_Extract to read_.
^^^^
BRIEF DESCRIPTION OF THE DRAWINGS
FIG. 1 is a perspective view of a circuit breaker;
FIG. 2 is an exploded view of the circuit breaker of FIG. 1;
FIG. 3 is an illustration of the circuit breaker of FIG. 1
employing the spring trip unit;
FIG. 4 is an illustration of the indication of trip two-piece trip
bar system;
FIG. 5 is an enlarged view of the second trip bar linkage of FIG.
4; and
FIG. 6 is an enlarged view of the position indicator and flag
system of FIG. 4.
DESCRIPTION OF THE PREFERRED EMBODIMENT
Referring to FIG. 1, an embodiment of a molded case circuit breaker
9 is generally shown. Circuit breakers of this type have an
insulated case 11 and a mid-cover 12 that house the components of
the circuit breaker 9. A handle 20 extending through a cover 14
gives the operator the ability to turn the circuit breaker 9 "on"
to energize a protected circuit (shown on FIG. 3), turn the circuit
breaker "off" to disconnect the protected circuit (not shown), or
"reset" the circuit breaker after a fault (not shown). When the
circuit breaker is "on" a pair of electrical contacts 142 and 162
are closed thereby maintaining current flow through the circuit
breaker 9. A plurality of straps 156 and 35 also extend through the
case 11 for connecting the circuit breaker 9 to the line and load
conductors of the protected circuit. The circuit breaker 9 in FIG.
1 shows a typical three phase configuration, however, the present
invention is not limited to this configuration but may be applied
to other configurations, such as one, two or four phase circuit
breakers.
Referring to FIG. 2, the handle 20 is attached to a circuit breaker
operating mechanism 10. The circuit breaker operating mechanism 10
is coupled with a center cassette 16B and is connected with outer
cassettes 16A and 16C by a drive pin 18. The cassettes 16A, 16B,
and 16C along with the circuit breaker operating mechanism 10 are
assembled into the base 2 and retained therein by the mid-cover 12.
The mid-cover 12 is connected to the base by any convenient means,
such as screws 26, snap-fit (not shown) or adhesive bonding (not
shown). A cover 14 is attached to the mid-cover 12 by screws
28.
A thermal-magnetic trip unit 22 enclosed within case 11 having
straps 23A, 23B, and 23C preferably attaching to the cassette
straps 19A, 19B, and 19C with screws 24A, 24B, and 24C. Even though
screws are shown herein for connecting the trip unit straps 23 to
the cassette straps 19, other methods commonly used in circuit
breaker manufacture are contemplated, such as brazing. The trip
unit 22 is assembled into the base 2 along with the cassettes 16.
^^^^
_Given exercise 1_.
Write out the stretch of the circuit breaker passage from "BRIEF DESCRIPTION OF" through "system of FIG. 4.".
_Given exercise 2_.
Continue the circuit breaker passage, beginning after its final sentence.

_Dataset extract_.
^^^^
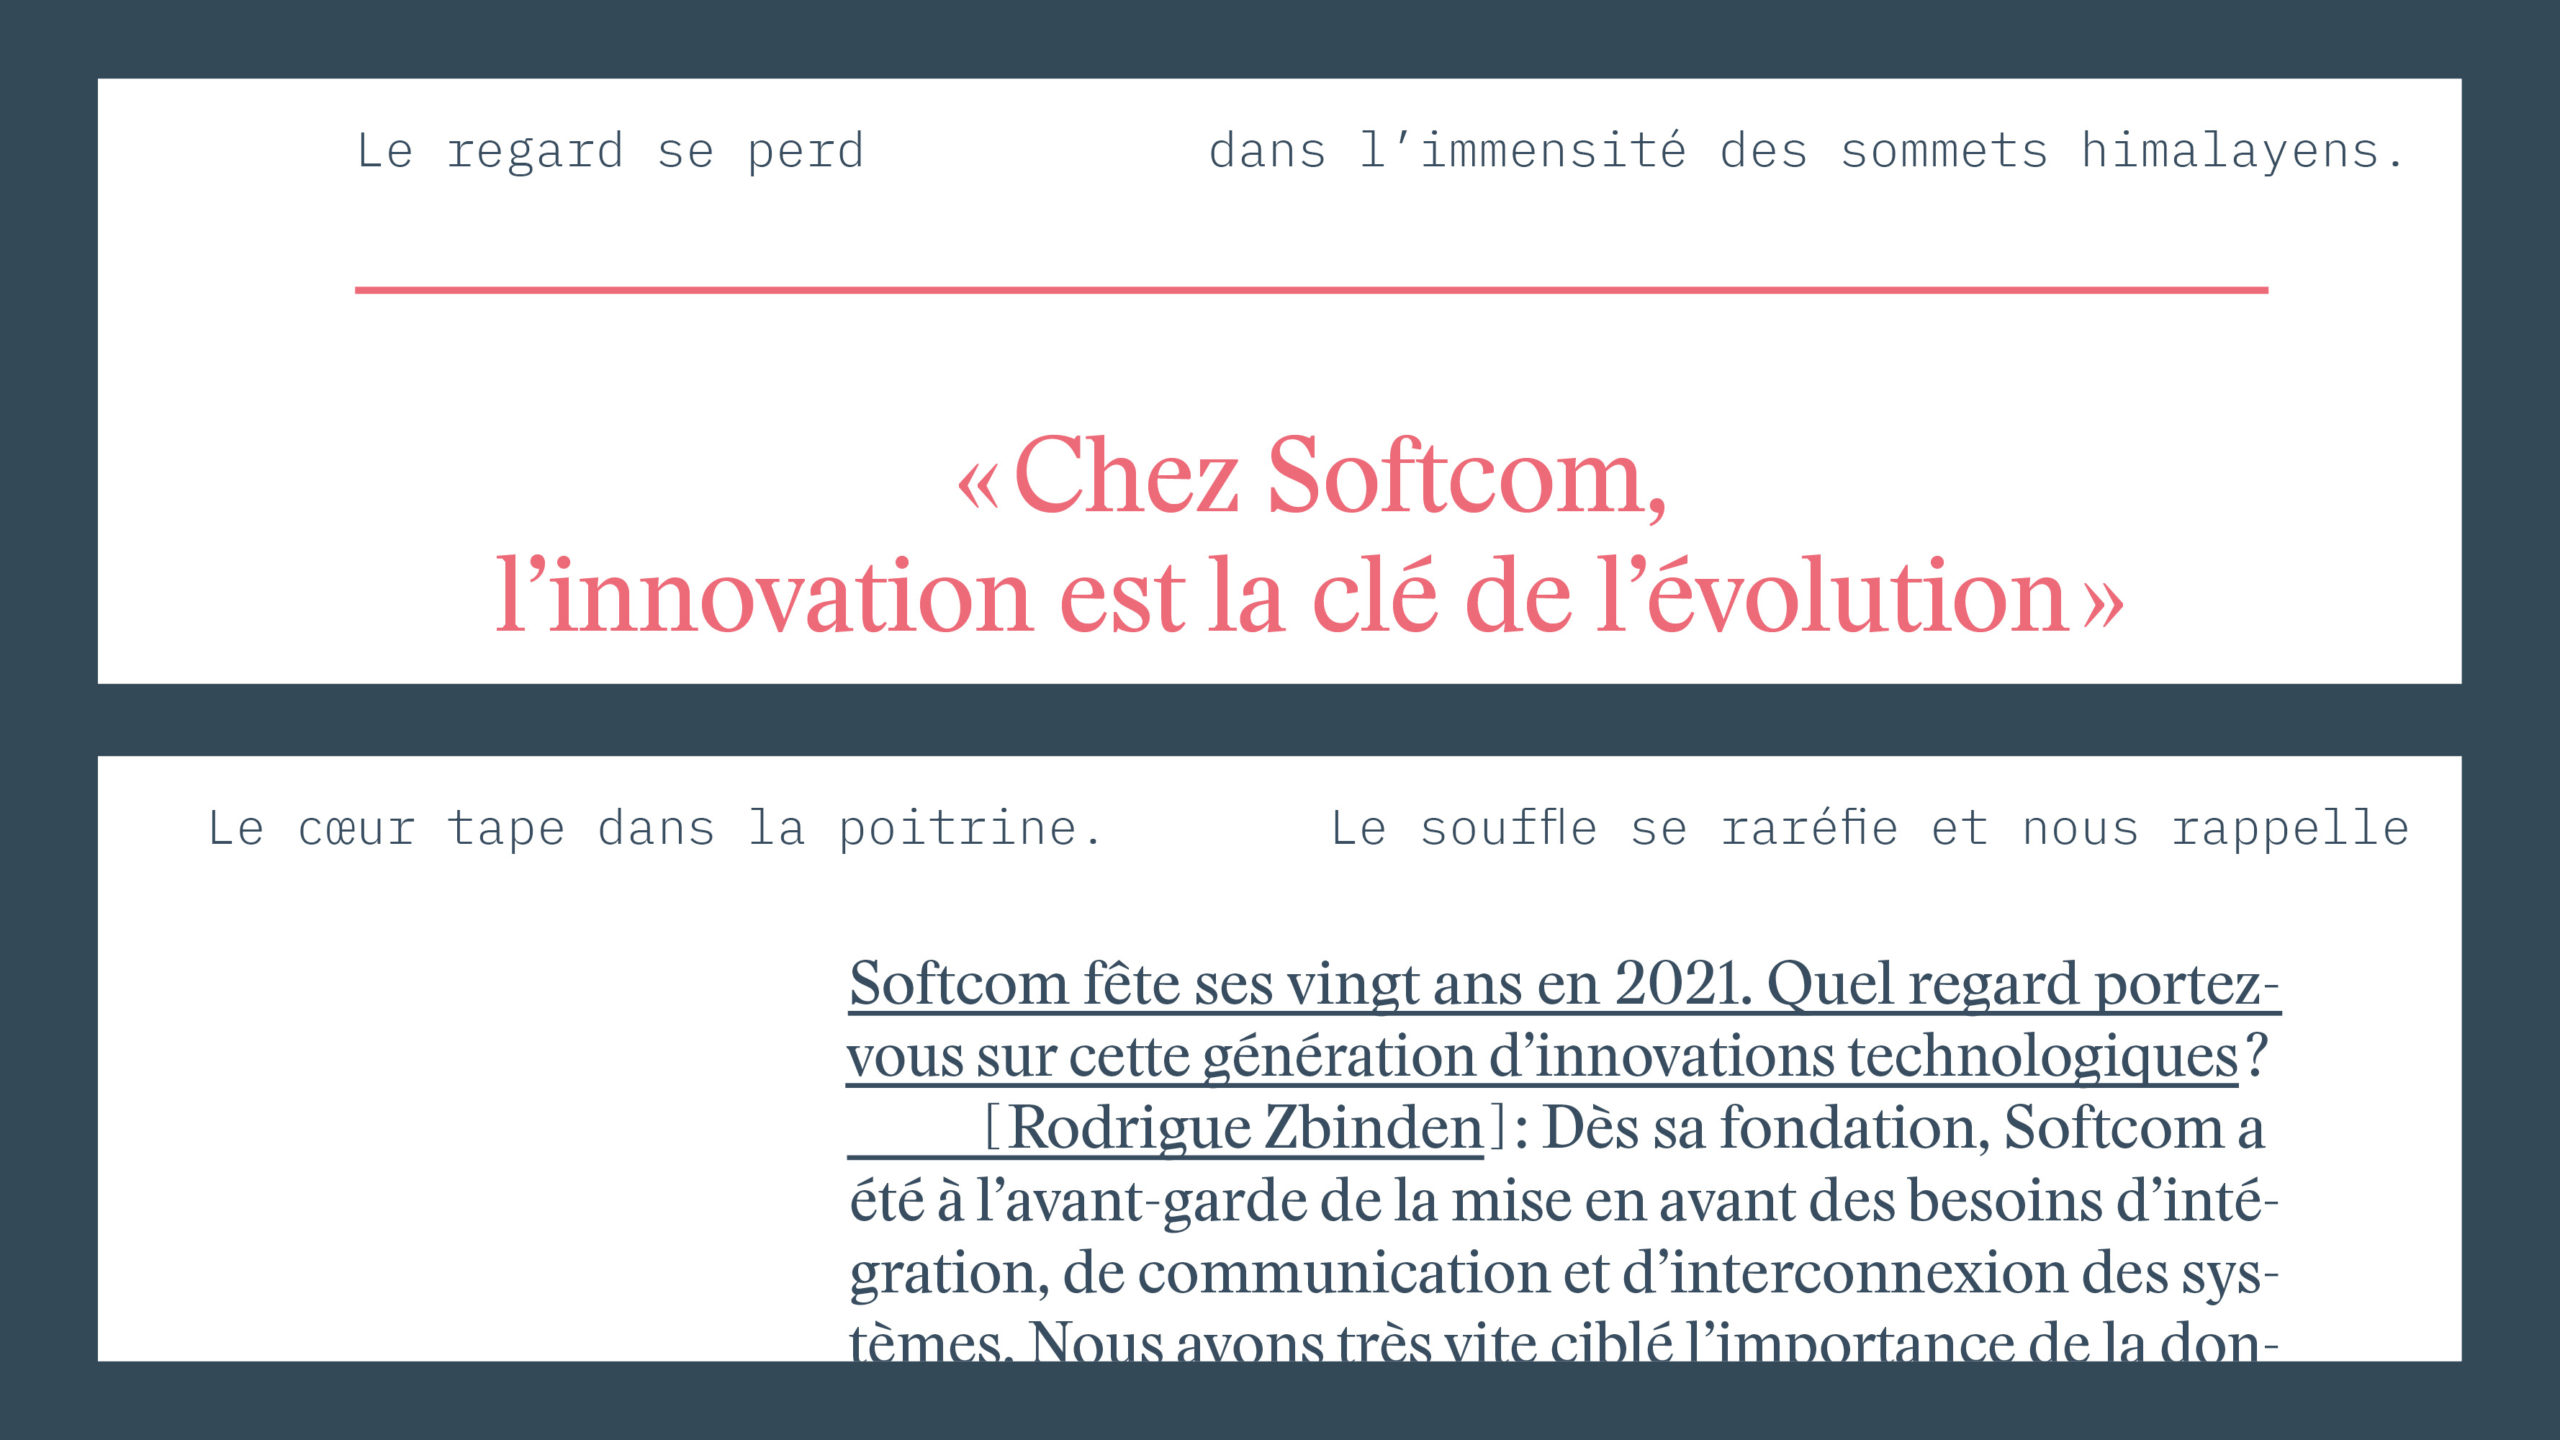Click the line starting "été à l'avant-garde"
The image size is (2560, 1440).
(x=1563, y=1201)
^^^^
_Exercise result 1_.
BRIEF DESCRIPTION OF THE DRAWINGS
FIG. 1 is a perspective view of a circuit breaker;
FIG. 2 is an exploded view of the circuit breaker of FIG. 1;
FIG. 3 is an illustration of the circuit breaker of FIG. 1
employing the spring trip unit;
FIG. 4 is an illustration of the indication of trip two-piece trip
bar system;
FIG. 5 is an enlarged view of the second trip bar linkage of FIG.
4; and
FIG. 6 is an enlarged view of the position indicator and flag
system of FIG. 4.

_Exercise result 2_.
Straps 23A, 23B, and 23C conduct current from the power source to
the protected circuit.
The internal operating mechanism 160 of the trip unit 22 is shown
in FIG. 3. The trip unit 22 consists of a trip bar (first trip bar)
30 having a first leg 33 and a second leg 64. The trip bar 30 is
rotatably mounted within the case 11 about a first pivot 32. Link
(first link) 34 is rotatably mounted within the case 11 about a
second pivot 86. Link 34 includes a third leg 88 and a fourth leg
90, both extending from second pivot 86. The second leg 64 of the
trip bar 30 is pivotally engaged to the third leg 88 of link 34,
for example by a moveable pin 36 which slides in a slot 31 in the
trip bar 30. A slide 38 has a first end 70 and a second end 67. The
fourth leg 90 of link 34 is pivotally engaged to the first end 70
of the slide (first slide) 38, for example by a moveable pin 40. A
slide projection 39 extending outward from slide 38 is disposed
between the first end 70 and the second end 67 of the slide 38.
Further, link 34 is biased in a first direction about pivot 86 when
the trip unit is in a reset condition and biased in a second
direction about second pivot 86 when the trip bar 30 is rotated
about first pivot 32 thereby urging the slide 38 to interact with
the trip lever 92 of the circuit breaker operating mechanism 10. A
first spring 42 having moveable and fixed ends and preferably
connecting between a moveable pin 36 and a fixed pin 76 attached to
the case 11. The moveable end of the first spring 42 is attached to
the third leg 88. First spring 42 as shown in FIG. 3 is arranged to
bias the slide 38 away from the trip lever 92. The ends of the
first spring 42 are pivoted with respect to first pivot 32, such
that, it initially provides a counter-clockwise moment on the trip
bar 30 to prevent nuisance tripping.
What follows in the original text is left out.